The Storyform, Influence Character Unique Ability, and Influence Character Critical Flaw
The one thing that sets the Dramatica theory of story apart from every other understanding of story is its ability to know both the ending and beginning of your story no matter where you physically start the process of writing a story. In part, the story of Arrival is the story of Dramatica—a holistic “non-linear” approach to resolving issues that long plagued a traditional linear methodology.
Linguist Louise (Amy Adams) begins the story confronted with memories and images of a distant past.
“Memory is a strange thing. It doesn’t work like I thought it did. We are so bound by time; by its order. Maybe there’s a higher order. I used to think this was the beginning of your story. But now I’m not so sure I believe in beginnings and endings.”
Her Issue of Falsehood and Concern of Memories draw us into the narrative as part of her Main Character Throughline. The imbalance she feels as a consequence of not being able to resolve the images surrounding her daughters death motivates her with a Problem of Inequity. Unable to resolve these Projections of her daughter leaves her no other option than to Speculate as to their origin—a thematically coherent exploration of her Symptom and Response.
This imbalance—or Inequity—carries over into the Overall Story Throughline with the arrival of the alien ships. This Story Driver of Action and Overall Story Problem of Inequity kicks off the narrative and provides an indicator of the type of plot points needed to further the story. China and Russia going dark, the detonation of explosives within the ship, and the hostile advance by the Chinese military all signify additional Story Drivers of Action.
Facing a Story Consequence of Imagining the Worst Possible Scenario, the individual government agencies attempt to decipher a pattern, or Order, to the alien pod’s location. Issues of Interpretation arise with the message “use weapon” and prompt riots and acts of treason—Overall Story Responses of Chaos to the Overall Story Symptom of Order.
The alien heptapods act as Influence Character with their Issues of Destiny and Influence Character Problem of Thought. Destiny in the sense that they know the future path that must develop in order for their species to survive, and Thought in that it is their unique way of thinking that challenges Louise. As Ian puts it:
“All this focus on alien language. Look, I did some research and there’s this idea that immersing yourself in a foreign language can rewire your brain—Are you dreaming in this language?”
Seeing a linear Order as a Symptom of their disrupted history, the aliens Respond with seemingly Chaotic and random language: all in an effort to get the human race—and Louise, in particular—to think differently.
The Relationship Story Throughline that develops between Louise and Abbot & Costello (the “pet” names Louise and Ryan come up with for the heptapods) comes into conflict over these disparate Ways of Thinking. At the heart of their trouble lies a Relationship Story Problem of Perception—human and alien perceive time differently. The struggle between the races continues until Louise finally conceptualizes how time actually works with a Relationship Story Solution of Actuality.
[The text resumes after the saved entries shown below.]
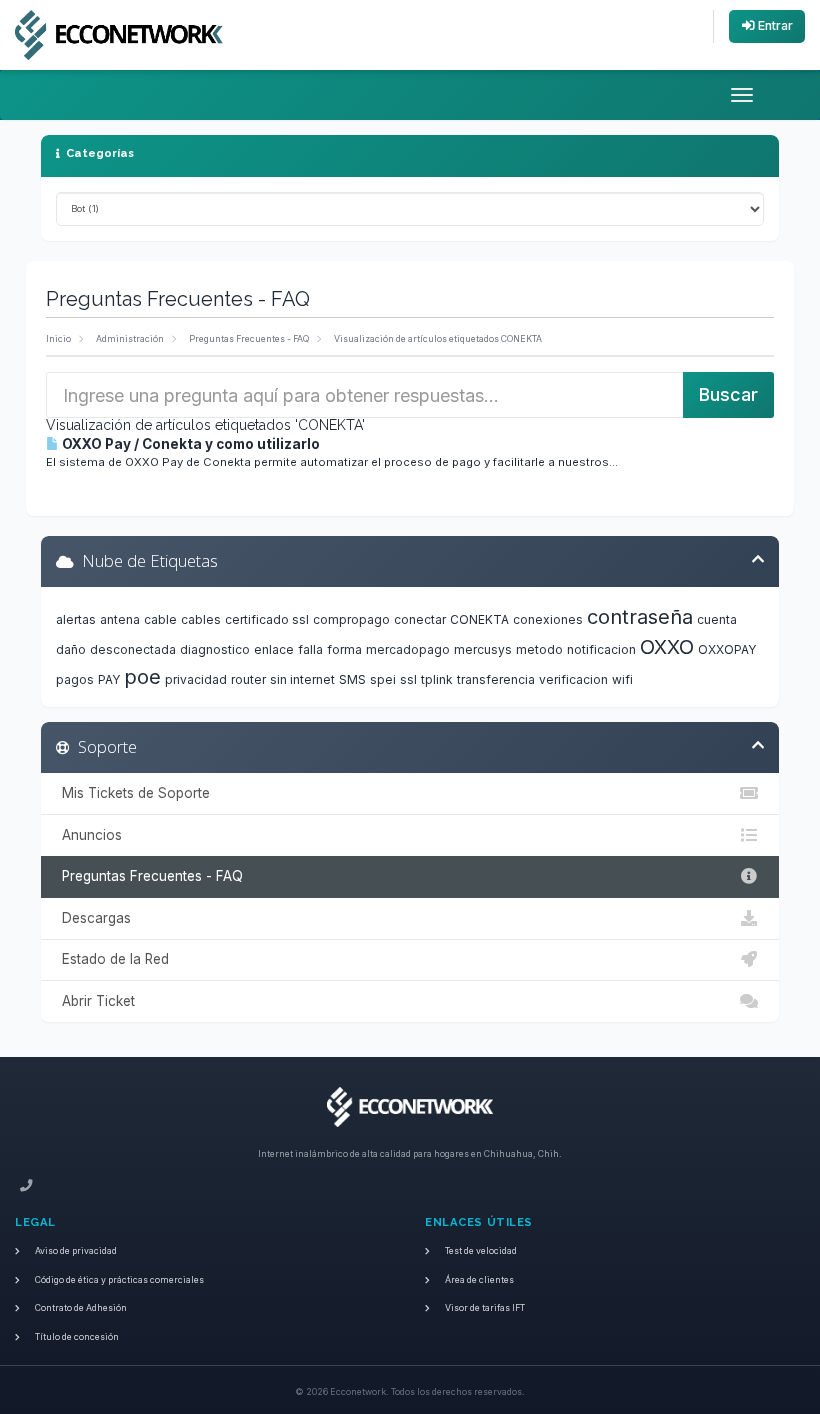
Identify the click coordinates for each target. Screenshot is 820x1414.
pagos (75, 679)
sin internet (302, 679)
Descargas (92, 918)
In the end, Louise Changes her Main Character Resolve by adopting the alien’s way of solving problems. By thinking the way they do, Louise embraces her memories as the alien’s past and finally achieves the Story Goal of Understanding the Purpose of Their Arrival.
“They gave it all to us. It’s in twelve parts because I separated their first symbol into twelve segments—and they knew I would. Understand?”
The separation into twelve segments ignited the original Overall Story Problem of Inequity. Her epiphany grants her the ability to see the non-linear reality of time. Her communication to General Chiang inspires the Chinese military to withdraw, restoring peace to the world through an Overall Story Solution of Equity.
This Solution of Equity carries back over into her Main Character Throughline with her decision to balance out the beginning of her daughter’s story with the ending:
“Despite knowing the journey…and where it leads…I embrace it…and I welcome every moment of it.”
Interestingly enough, this Main Character Solution of Equity—important and essential to the story’s meaning—fails to make an appearance in the original screenplay of Arrival. Louise’s “peace of mind”, evident behind these words, needs to be in the film in order to resolve her Throughline and bring a Story Judgment of Good. As always, the collective storyform works behind the scenes to complete the circle of meaning for a story.
Writing with two hands, forward and backwards, resolves both the external big picture problem and the personal inner world problem of Arrival—a non-linear representation of a non-linear reality.
The Dramatica theory of story tells a similar story by offering an analogous “weapon” to writers. Alien in its way of thinking, this holistic non-linear approach to narrative promises the same amount of peace and Equity in the real world. Who, like Louise, is brave enough to see their memories of story as false and embark upon a non-linear approach to story structure?